> _Activity_
Search the records for the string "Given" and copy every line where it turns up.

> _Provided data_
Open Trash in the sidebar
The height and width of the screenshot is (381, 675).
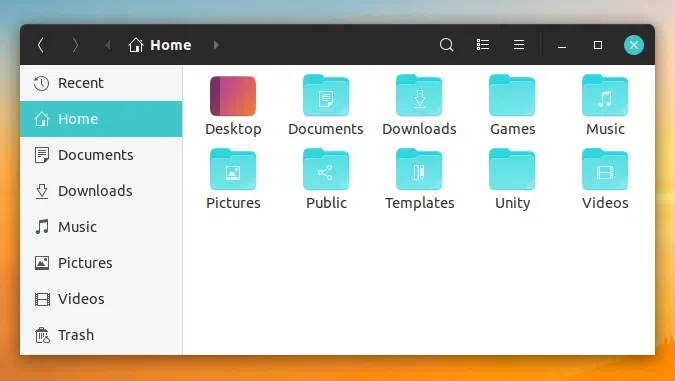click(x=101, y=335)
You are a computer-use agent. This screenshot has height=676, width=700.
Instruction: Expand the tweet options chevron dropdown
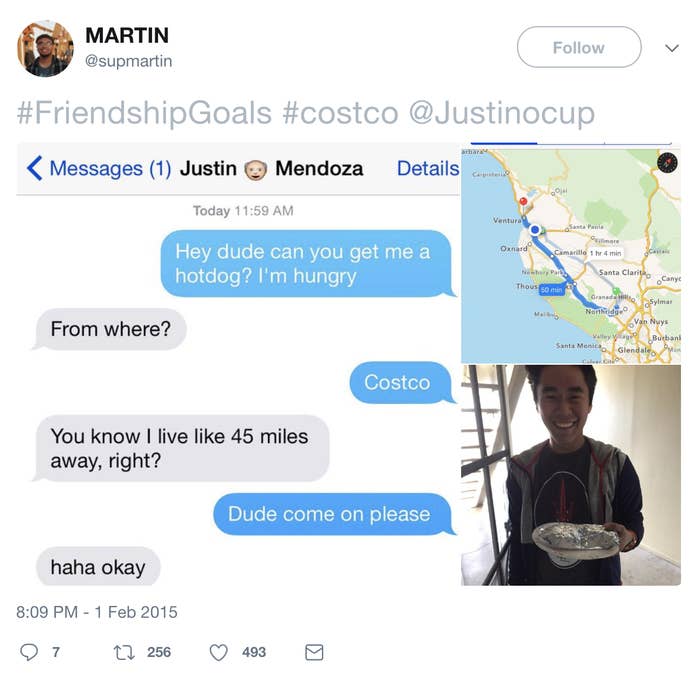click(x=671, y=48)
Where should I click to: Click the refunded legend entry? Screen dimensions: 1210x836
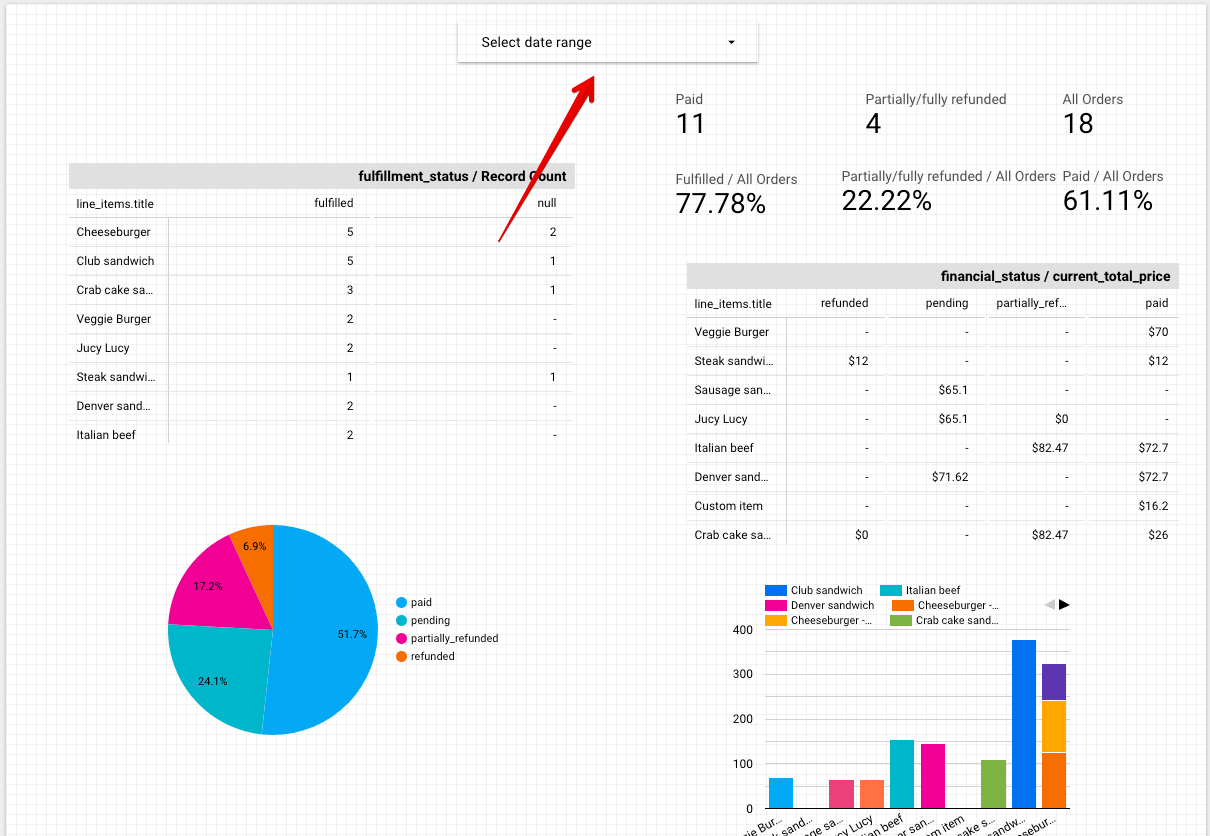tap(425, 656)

--

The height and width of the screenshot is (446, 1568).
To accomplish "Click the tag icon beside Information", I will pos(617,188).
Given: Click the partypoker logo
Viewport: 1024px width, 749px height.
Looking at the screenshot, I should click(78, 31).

--

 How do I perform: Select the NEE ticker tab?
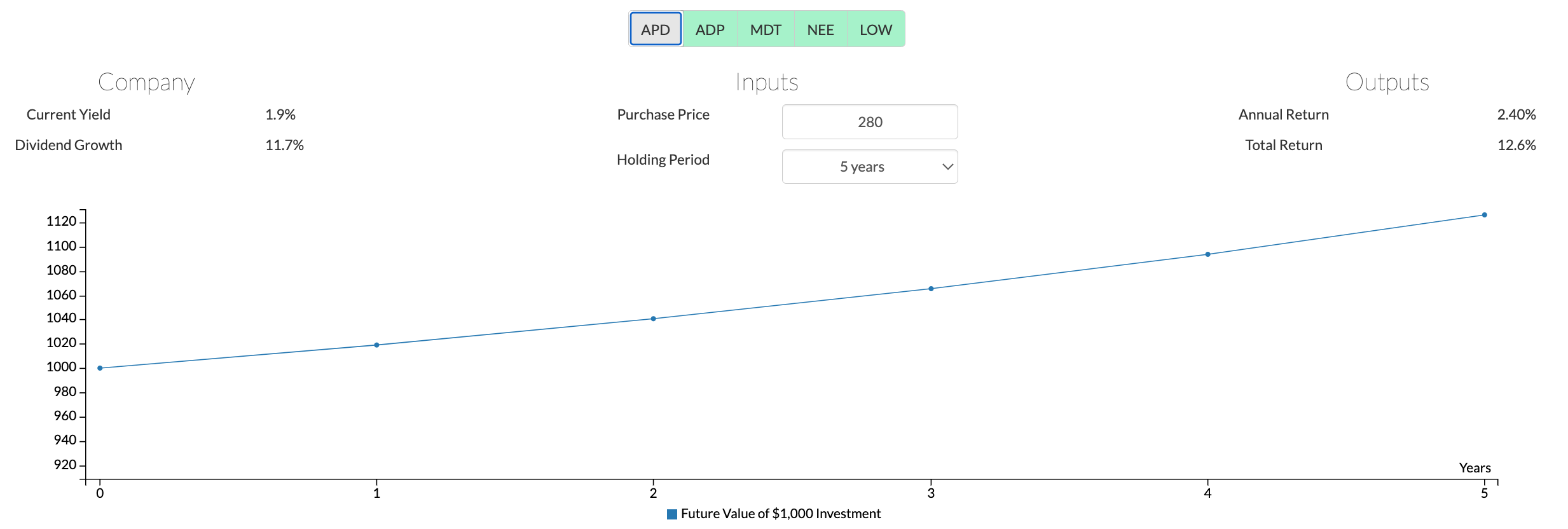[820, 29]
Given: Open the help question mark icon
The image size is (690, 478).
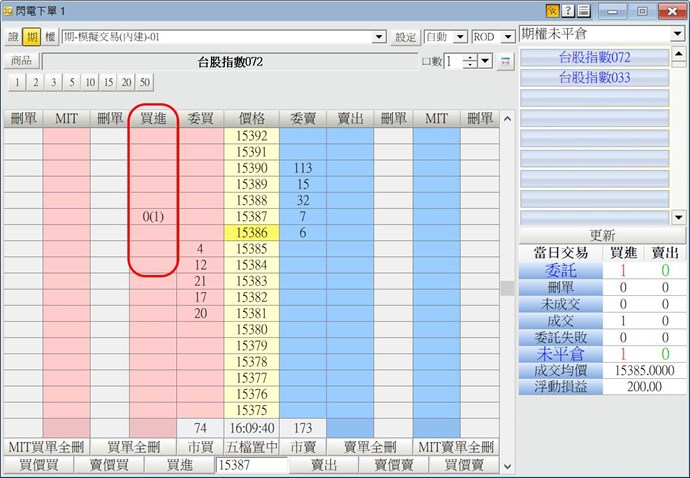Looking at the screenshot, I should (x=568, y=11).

> _Task output_
Given: Click the partypoker logo
Given: Open the help question mark icon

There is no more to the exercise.